==== Dataset extract

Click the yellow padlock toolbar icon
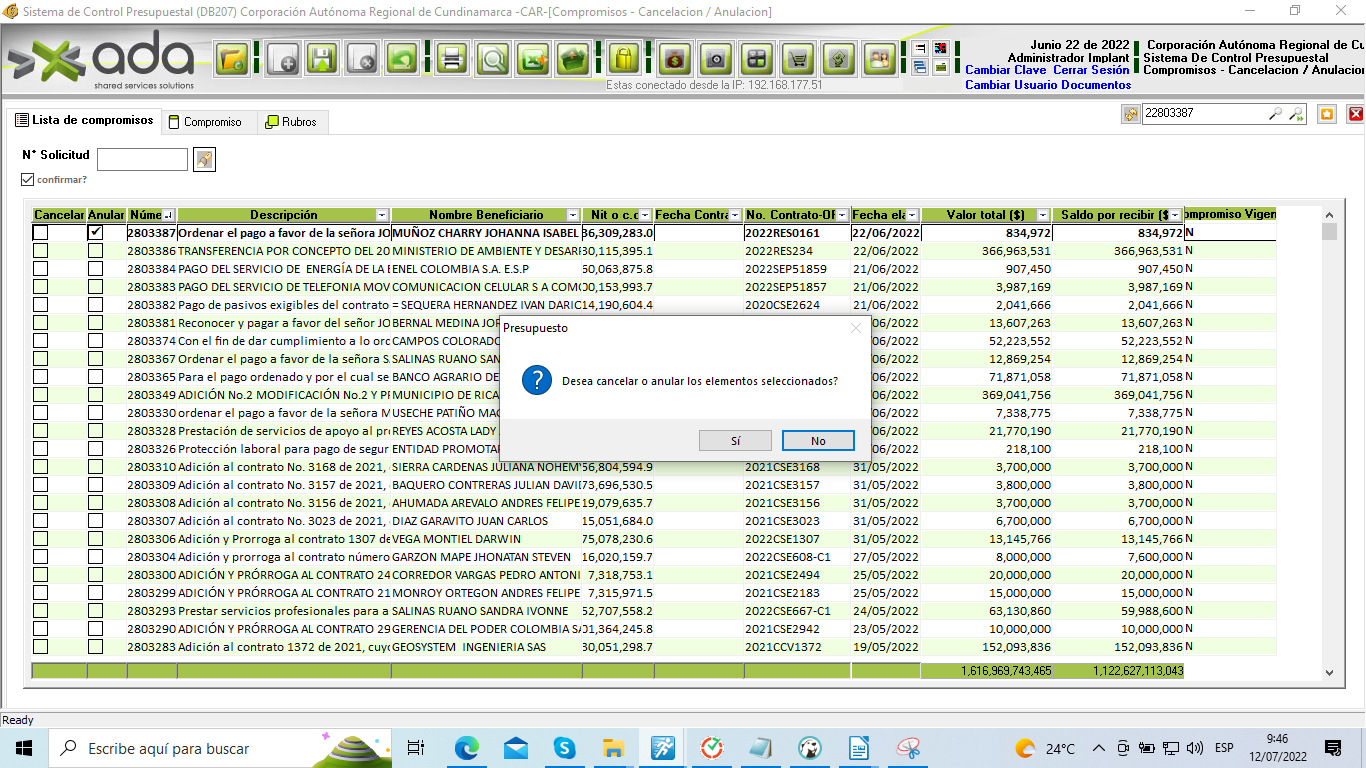This screenshot has height=768, width=1366. 624,58
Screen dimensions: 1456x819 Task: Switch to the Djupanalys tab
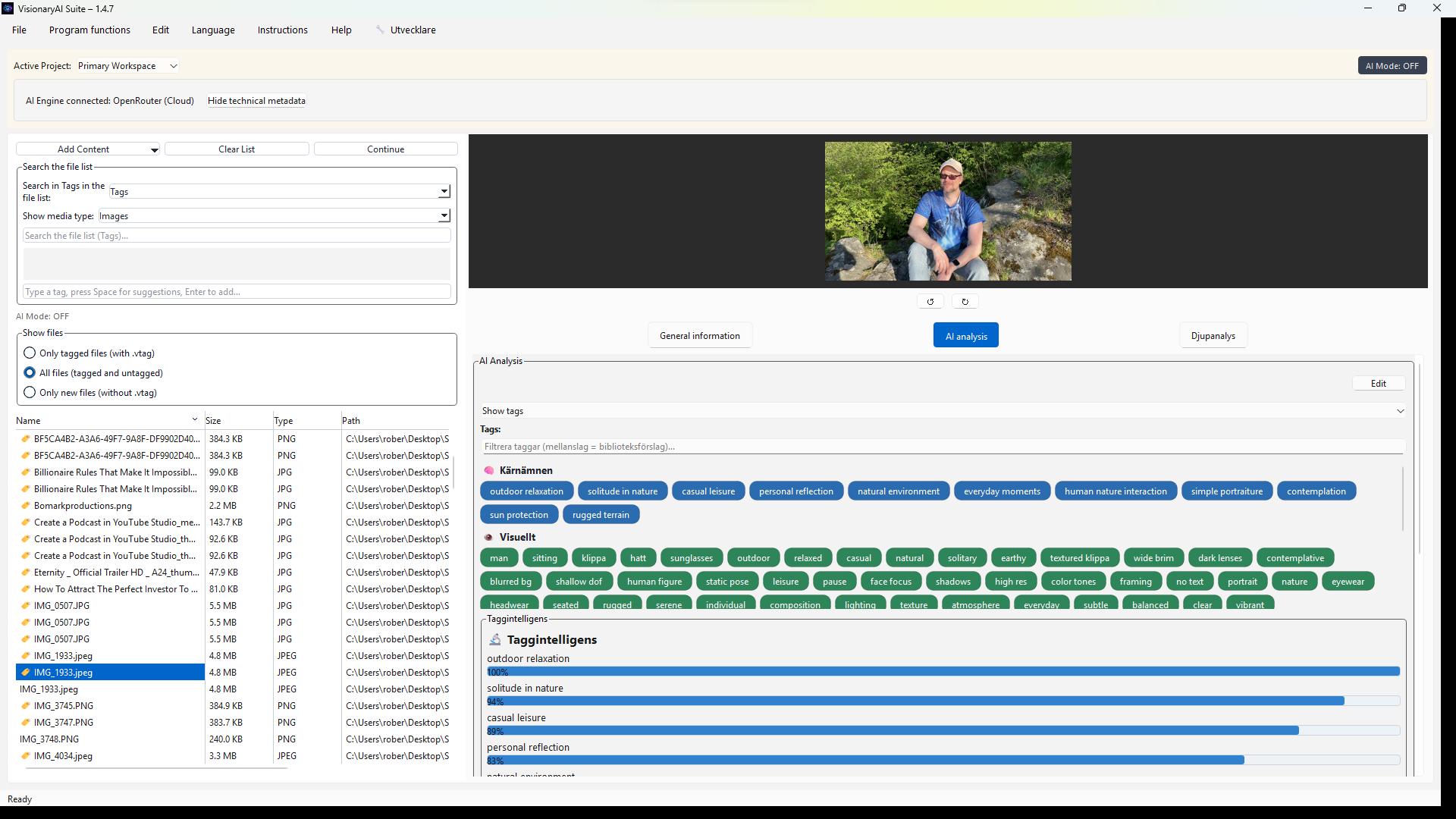coord(1213,336)
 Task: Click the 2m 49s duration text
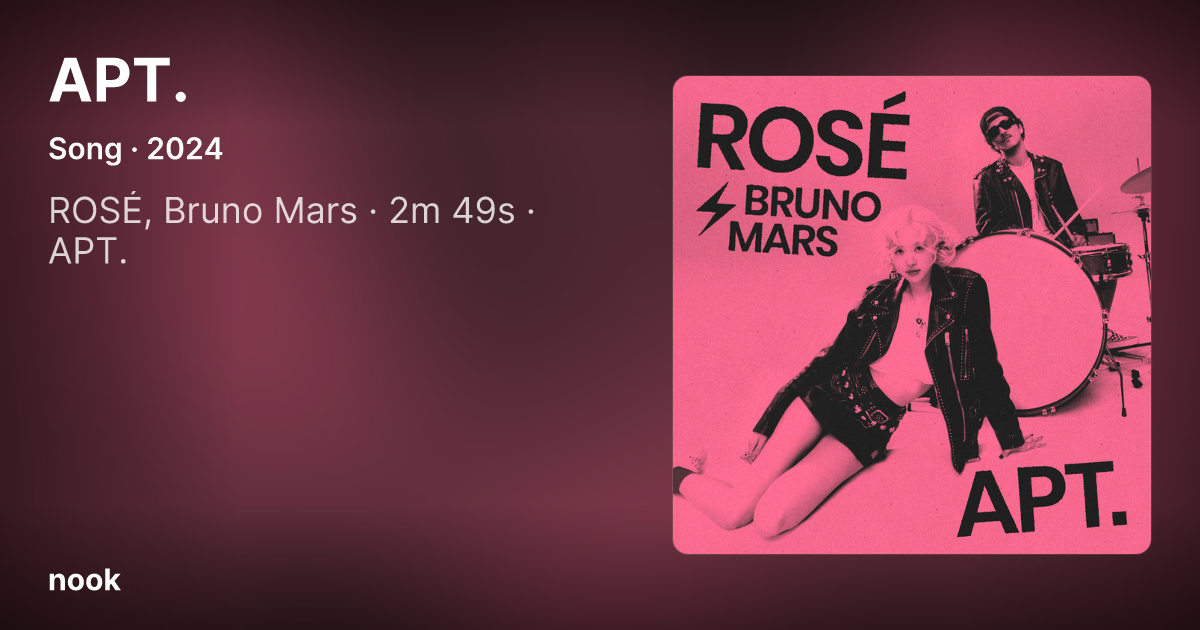452,212
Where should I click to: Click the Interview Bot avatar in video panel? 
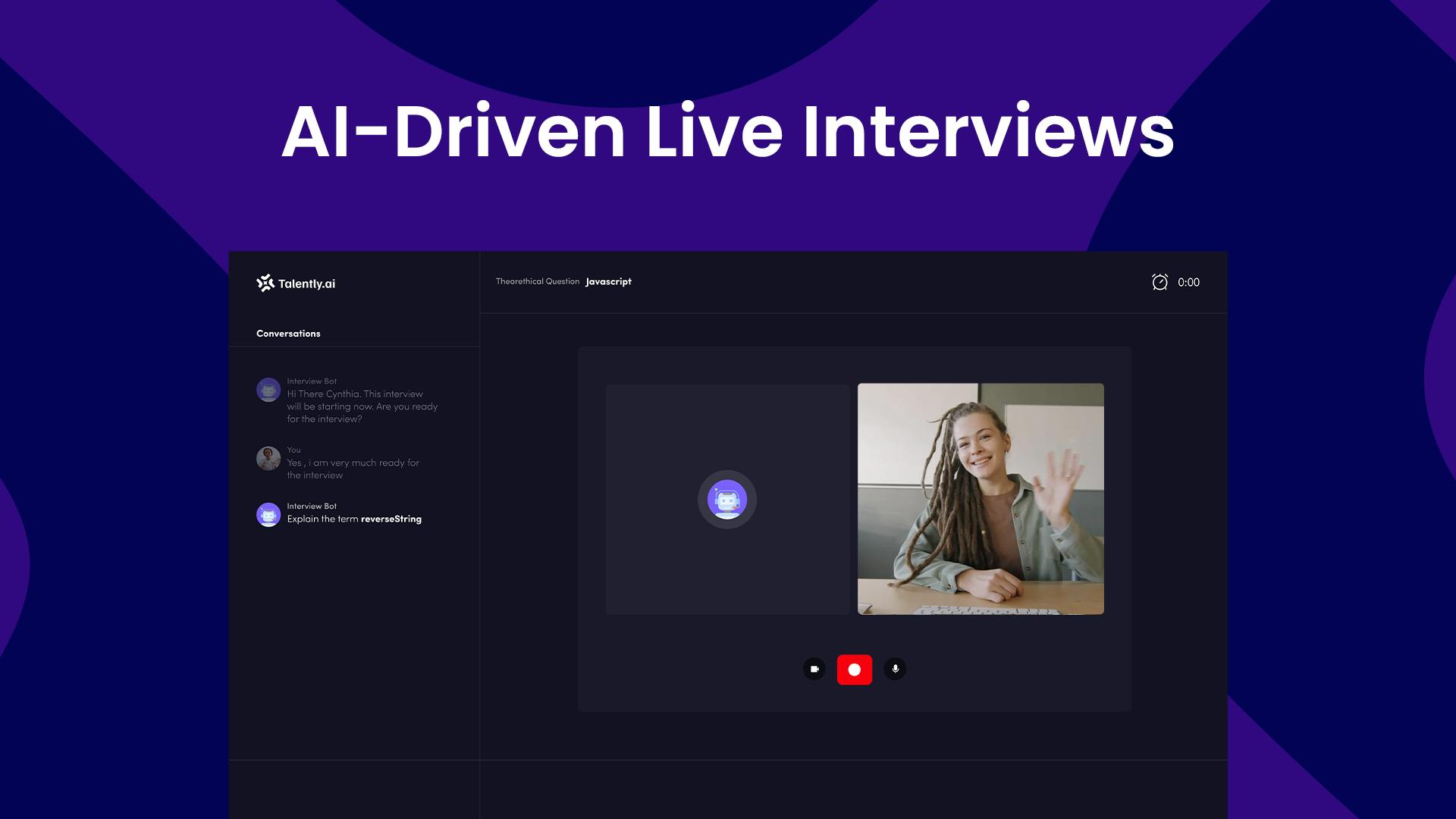tap(726, 499)
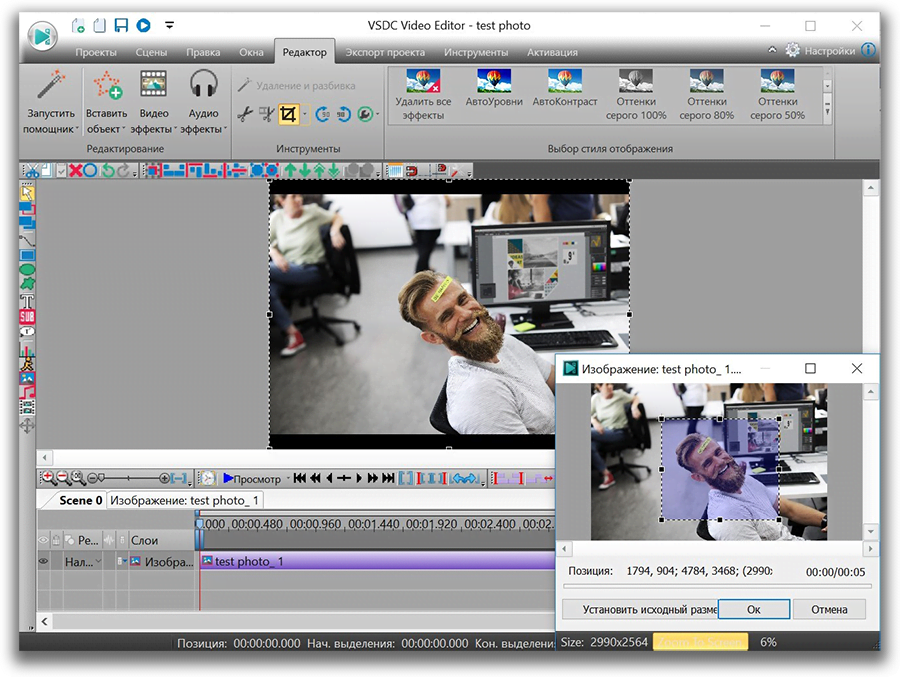Click the scissors Cut tool icon
900x677 pixels.
click(244, 115)
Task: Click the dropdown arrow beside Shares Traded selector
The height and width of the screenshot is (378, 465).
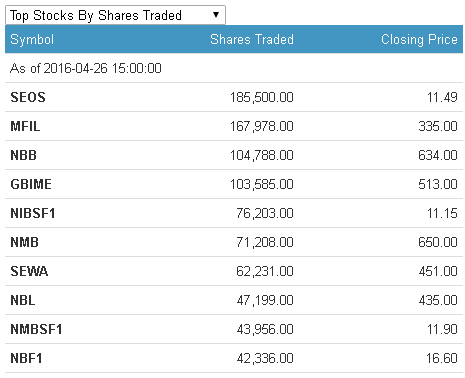Action: point(216,15)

========

• _Objective_
Copy out every line of the listing above word for word. Leave the pictures out of your copy.

• _Written solution_
Click the yellow padlock toolbar icon
This screenshot has height=768, width=1366. 624,58
Screen dimensions: 1456x819 Task: Switch to the Djupanalys tab
coord(1213,336)
 Task: Click the 2m 49s duration text
452,212
Where should I click to: Click the Interview Bot avatar in video panel? 
tap(726, 499)
Click the scissors Cut tool icon
900x677 pixels.
click(244, 115)
Task: Click the dropdown arrow beside Shares Traded selector
The height and width of the screenshot is (378, 465).
Action: point(216,15)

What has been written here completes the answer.